Harsleben l Schafe vertragen keine Hitze, das ist allgemein bekannt. Die hohen Temperaturen im diesjährigen Sommer dürften für die Tiere mit der dicken Wolle eine Herausforderung sein.

In Harsleben sollte eine Gruppe Schafe eine Wiese am Ortsrand kurzhalten. Drei Wochen lang hätten die Tiere auf der Fläche gestanden, ohne dass ihnen ein schattenspendender Baum oder ein Verschlag zur Verfügung gestanden habe, berichtet eine Volksstimme-Leserin von ihren Beobachtungen. "Sie standen dicht beisammen und haben gehechelt", sagt die Leserin im Volksstimme-Gespräch. Neben der Belastung durch Sonne und Hitze sind ihr zudem die überlangen Klauen der Schafe aufgefallen. Diese müssen regelmäßig gekürzt und gepflegt werden.
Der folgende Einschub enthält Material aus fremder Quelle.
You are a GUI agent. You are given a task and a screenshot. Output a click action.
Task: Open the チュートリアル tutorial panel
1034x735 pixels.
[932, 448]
Während der größten Hitze Mitte Juli entschließt sich die Leserin, die ihren Namen nicht in der Zeitung lesen möchte, das Veterinäramt einzuschalten. Sofort nach Eingang der Beschwerde seien die Tiere vor Ort in Augenschein genommen worden, teilt das Veterinäramt des Landkreises Harz auf Volksstimme-Nachfrage mit. Nachdem der Halter ausfindig gemacht wurde, sei dieser angehört und aufgefordert worden, die überlangen Klauen eines Schafes zu kürzen.

An der schattenlosen Haltung bei Temperaturen von 30 Grad und mehr hatten die Amtstierärzte allerdings nichts auszusetzen. "Bei der angezeigten Tierhaltung handelt es sich um eine normale Haltungsform für Schafe", heißt es in der schriftlichen Mitteilung aus dem Amt. "Stundenweise" seien die Schafe "einer starken Sonneneinstrahlung ausgesetzt". "Abkühlende Effekte" hätten sich in der Nacht und bei Regen ergeben.
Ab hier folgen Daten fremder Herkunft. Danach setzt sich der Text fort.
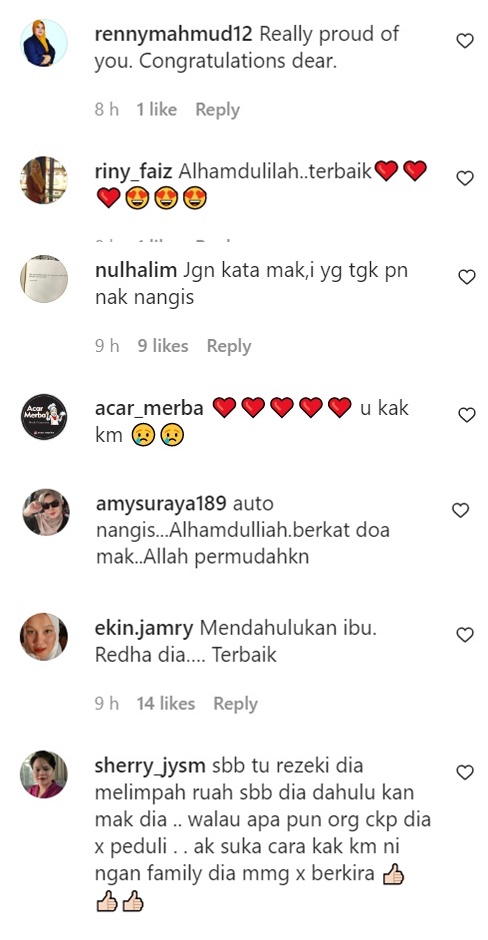The image size is (488, 940).
Task: Open rennymahmud12's profile picture
Action: tap(44, 43)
Haltung der Schafe kann toleriert werden


Das Hecheln sei eine "arttypische" Reaktion auf die Hitze, heißt es aus dem Veterinäramt. Die Haltung der Schafe auf der Harsleber Wiese könne "aus fachtierärztlicher Sicht toleriert werden", da ständig Wasser zur Verfügung gestanden habe, keine Lämmer in der Gruppe waren und die Haltung auf der Fläche nur vorübergehend sei. "Eine unzumutbare Belastung für die Tiere (...) kann von Amts wegen nicht unterstellt werden", teilt das Veterinäramt weiter mit.

Über den Halter der Schafe gibt das Veterinäramt indes keine Auskunft, ebenso ist der Leserin der Tierhalter unbekannt. Trotz Recherche der Volksstimme konnte dieser nicht ausfindig gemacht werden. Mittlerweile sind die Tiere allerdings von der Wiesenfläche an der Quedlinburger Straße verschwunden.